#### Exercise prompt
Output nothing but the lines from the first line of the listing below through the line containing "Отклонить все (186, 2554)", printed exactly and free of pictures.

#### Supplied information
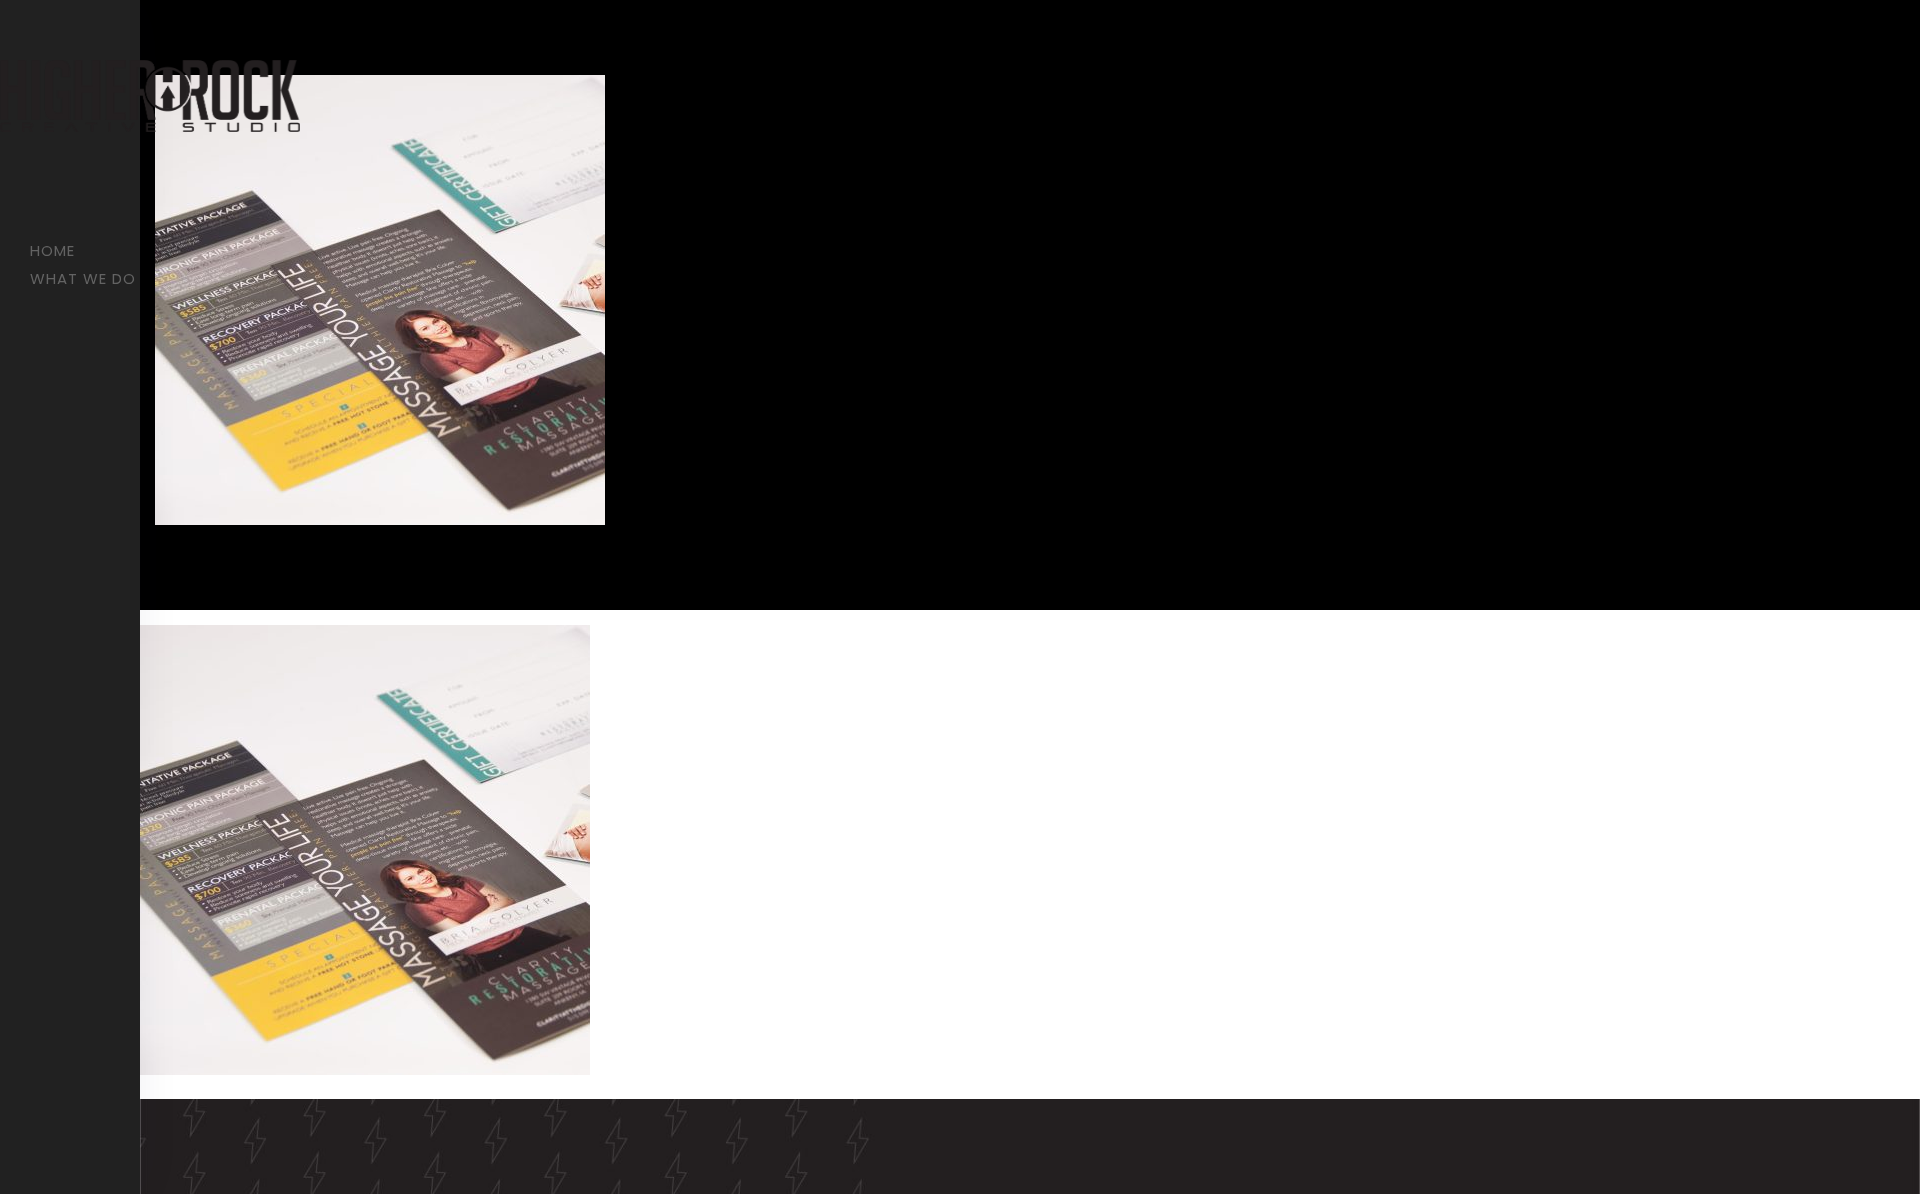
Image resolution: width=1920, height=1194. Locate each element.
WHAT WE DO (83, 278)
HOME (52, 250)
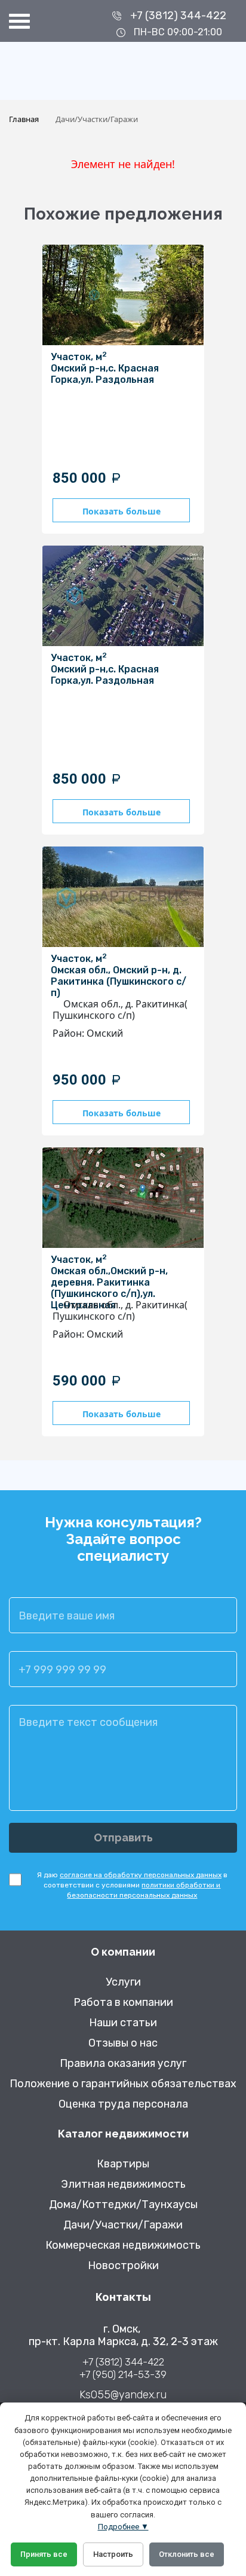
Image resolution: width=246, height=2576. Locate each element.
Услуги (123, 1982)
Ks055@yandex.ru (123, 2395)
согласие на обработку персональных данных (141, 1875)
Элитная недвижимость (123, 2184)
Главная (24, 119)
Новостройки (123, 2266)
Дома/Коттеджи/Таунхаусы (123, 2205)
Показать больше (121, 511)
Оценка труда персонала (123, 2104)
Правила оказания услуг (123, 2063)
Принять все (43, 2554)
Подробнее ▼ (123, 2526)
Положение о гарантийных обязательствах (123, 2084)
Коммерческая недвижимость (123, 2245)
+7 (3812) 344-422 (178, 15)
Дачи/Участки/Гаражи (123, 2225)
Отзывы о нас (123, 2043)
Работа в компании (123, 2002)
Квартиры (123, 2164)
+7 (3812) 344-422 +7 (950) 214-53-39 (123, 2368)
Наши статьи (123, 2023)
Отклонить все (186, 2554)
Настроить (113, 2554)
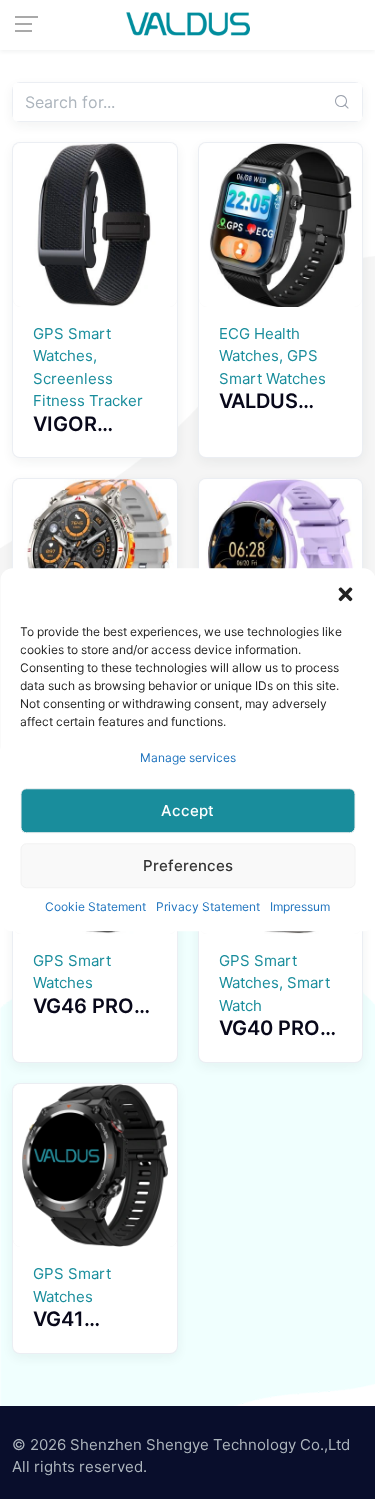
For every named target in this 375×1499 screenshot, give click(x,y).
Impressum (300, 906)
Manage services (188, 757)
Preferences (188, 865)
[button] (345, 593)
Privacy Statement (208, 906)
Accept (187, 810)
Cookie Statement (95, 906)
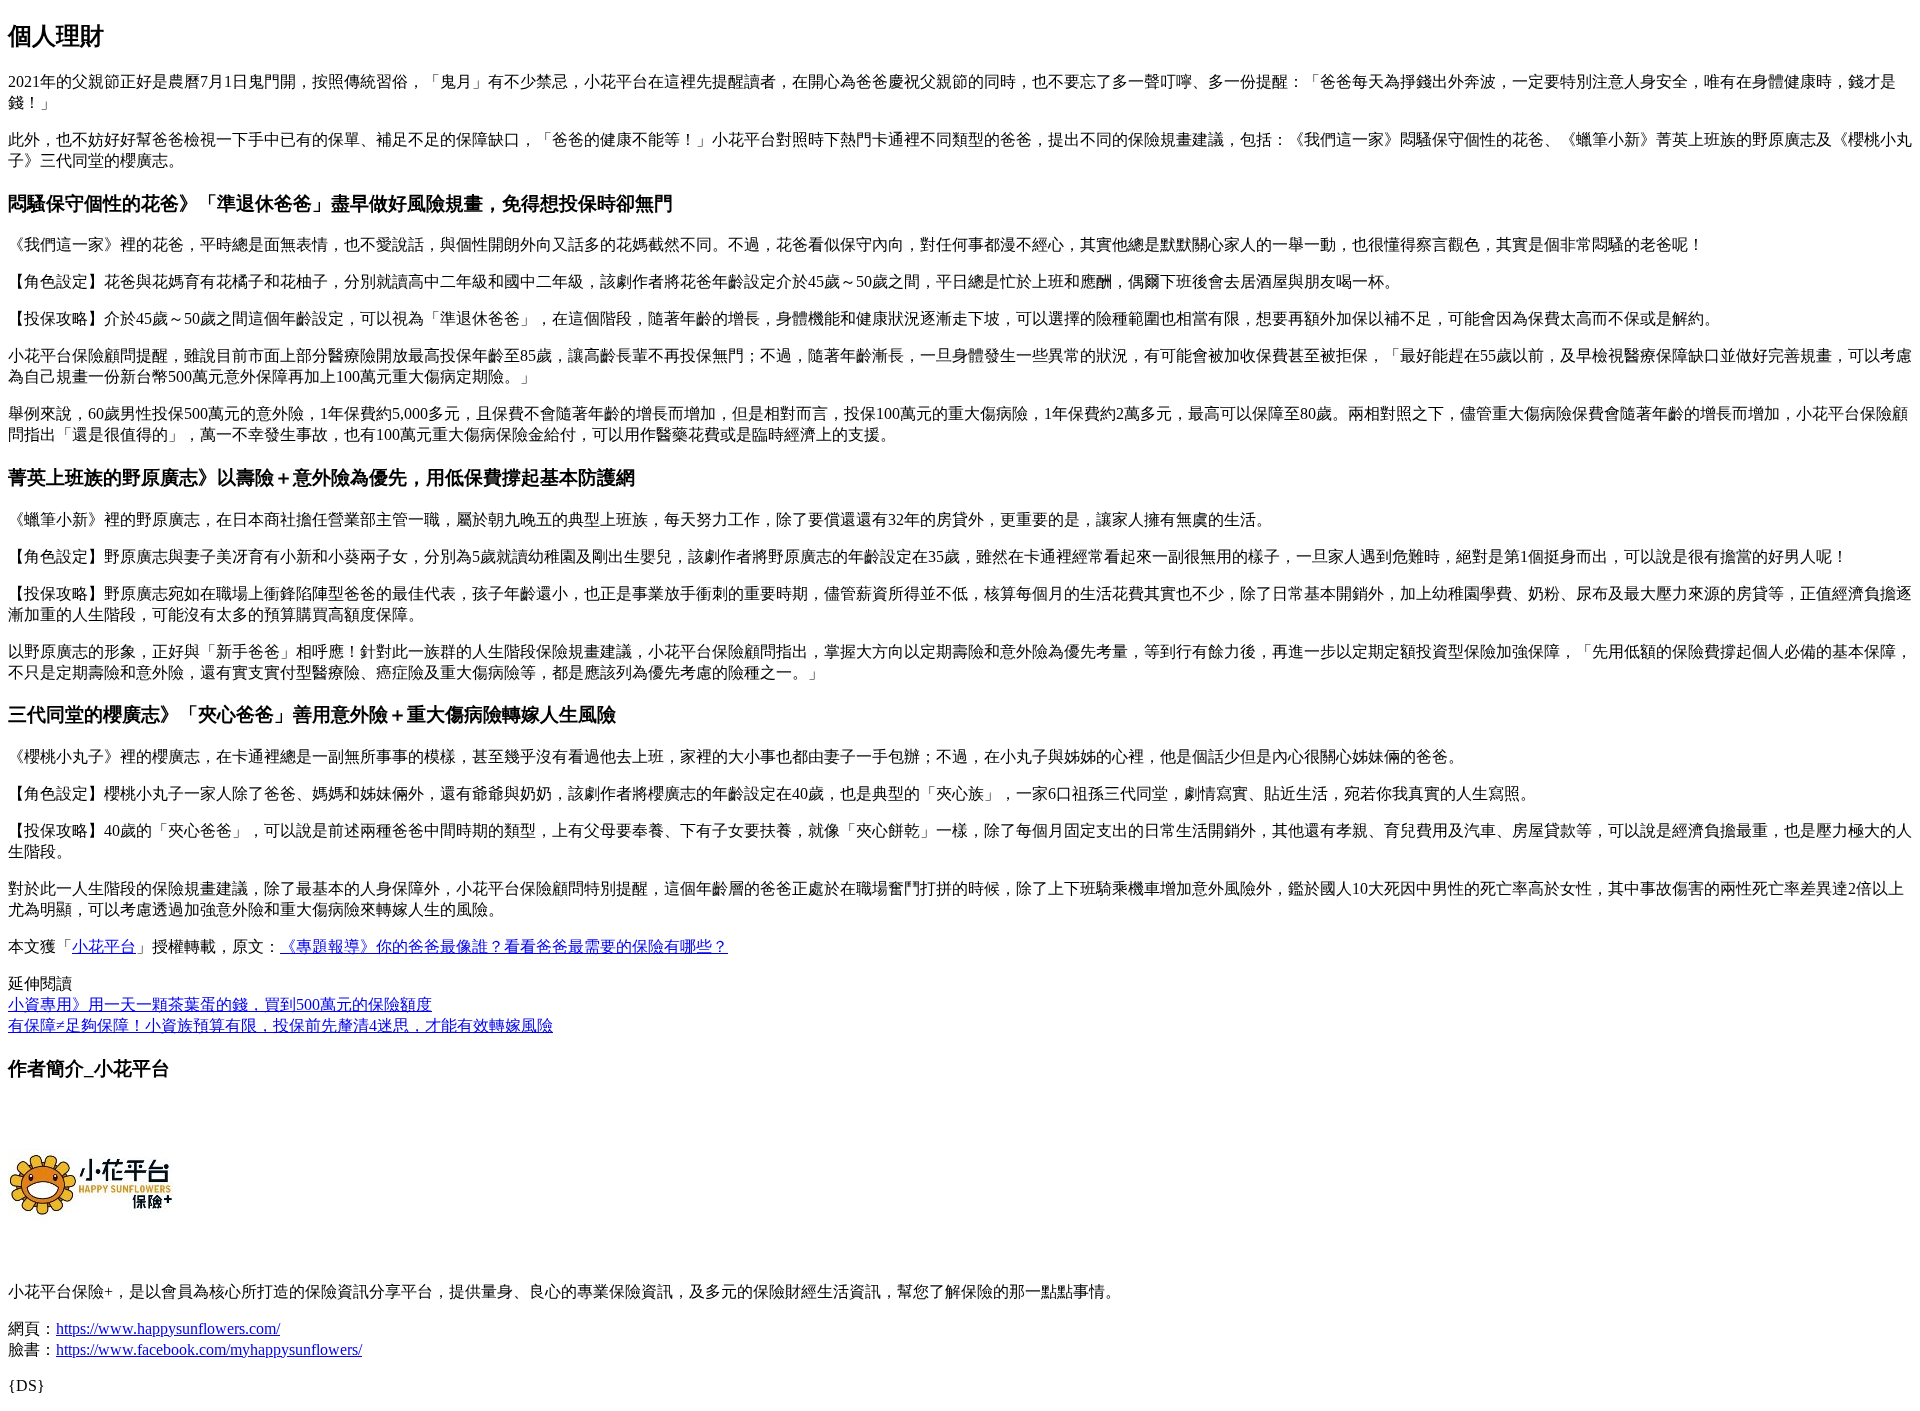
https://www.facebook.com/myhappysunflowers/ (209, 1349)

#### Exercise result
Image resolution: width=1920, height=1194. Locate each element.
WHAT WE DO (83, 278)
HOME (52, 250)
Image resolution: width=246, height=2576. Locate each element.
Услуги (123, 1982)
Ks055@yandex.ru (123, 2395)
согласие на обработку персональных данных (141, 1875)
Элитная недвижимость (123, 2184)
Главная (24, 119)
Новостройки (123, 2266)
Дома/Коттеджи/Таунхаусы (123, 2205)
Показать больше (121, 511)
Оценка труда персонала (123, 2104)
Правила оказания услуг (123, 2063)
Принять все (43, 2554)
Подробнее ▼ (123, 2526)
Положение о гарантийных обязательствах (123, 2084)
Коммерческая недвижимость (123, 2245)
+7 (3812) 344-422 (178, 15)
Дачи/Участки/Гаражи (123, 2225)
Отзывы о нас (123, 2043)
Работа в компании (123, 2002)
Квартиры (123, 2164)
+7 (3812) 344-422 +7 (950) 214-53-39 (123, 2368)
Наши статьи (123, 2023)
Отклонить все (186, 2554)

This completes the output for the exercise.